Do włamania doszło w nocy, kiedy nie było pracowników. Dyżurny na komisariacie otrzymał informacje, że ktoś buszuje w domu przy przystanku autobusowym.
- Na miejsce wysłano patrol, który zauważył wybitą szybę na parterze budynku. W domu zatrzymano młodego mężczyznę, który miał walkmana oraz inny sprzęt – opowiada Mirosław Kozak, zastępca komendanta policji w Sobótce.
Drugi stał w tym czasie na przystanku twierdząc, iż nie widział, co robi jego kumpel.
Policjanci zabezpieczyli należący do pracowników sprzęt i wezwali na miejsce karetkę.
- Jeden z dwudziestolatków zranił się w rękę podczas wybijania szyby. Rana nie była jednak groźna – dodaje funkcjonariusz.

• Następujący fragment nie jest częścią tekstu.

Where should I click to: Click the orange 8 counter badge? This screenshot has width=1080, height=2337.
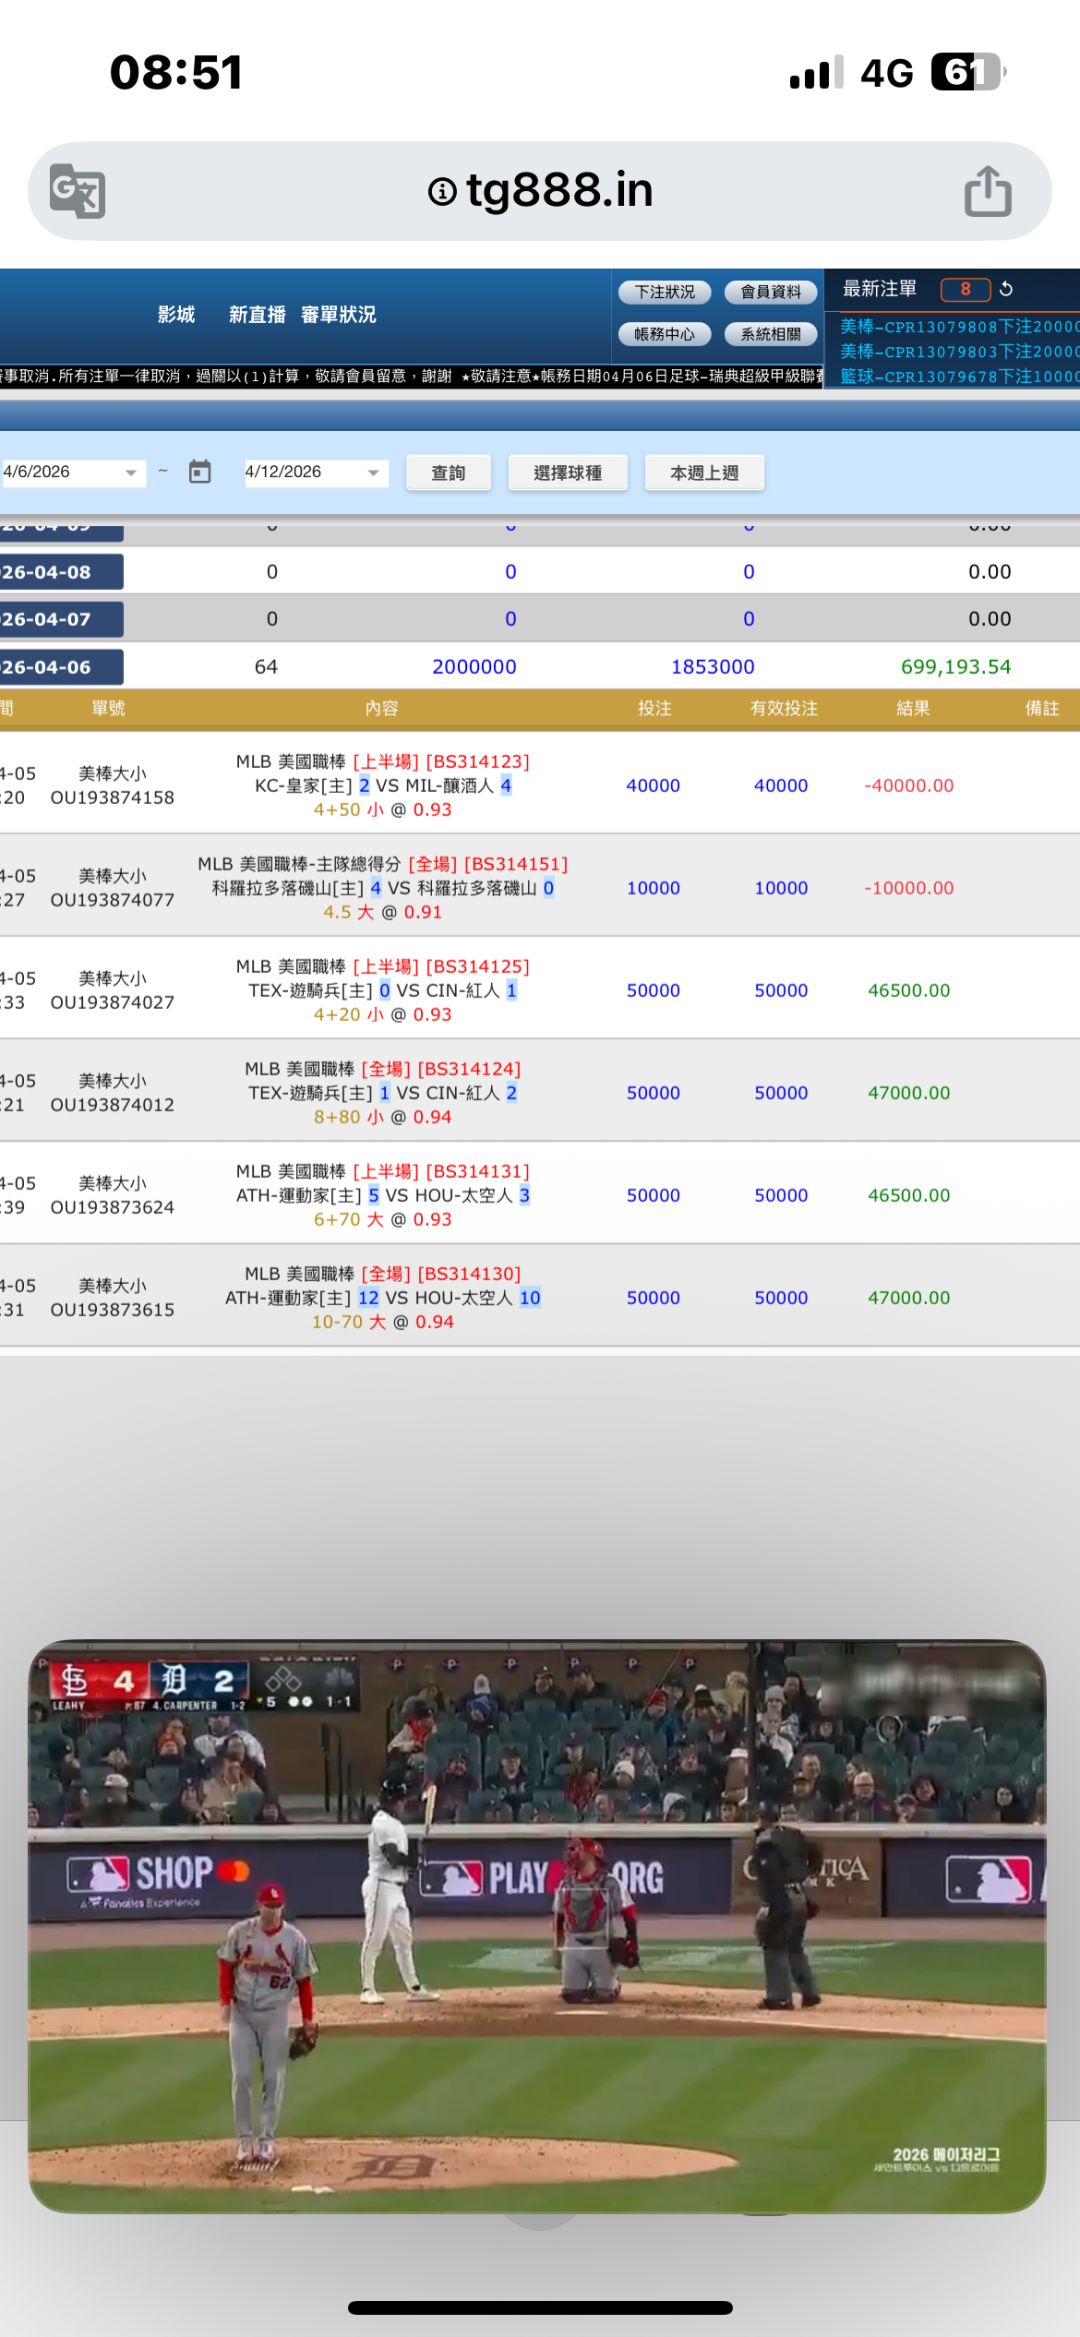coord(965,289)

Zatrzymanemu postawiono zarzut kradzieży z włamaniem. Jego kolega z przystanku nie przyznaje się do niczego i twierdzi, że nic nie wiedział. Kilka dni po tym zdarzeniu zatrzymano go za jazdę po pijanemu. Obaj mężczyźni znani są dobrze policji w Sobótce. W przeszłości okradli Szkołę Podstawową w Mirosławicach.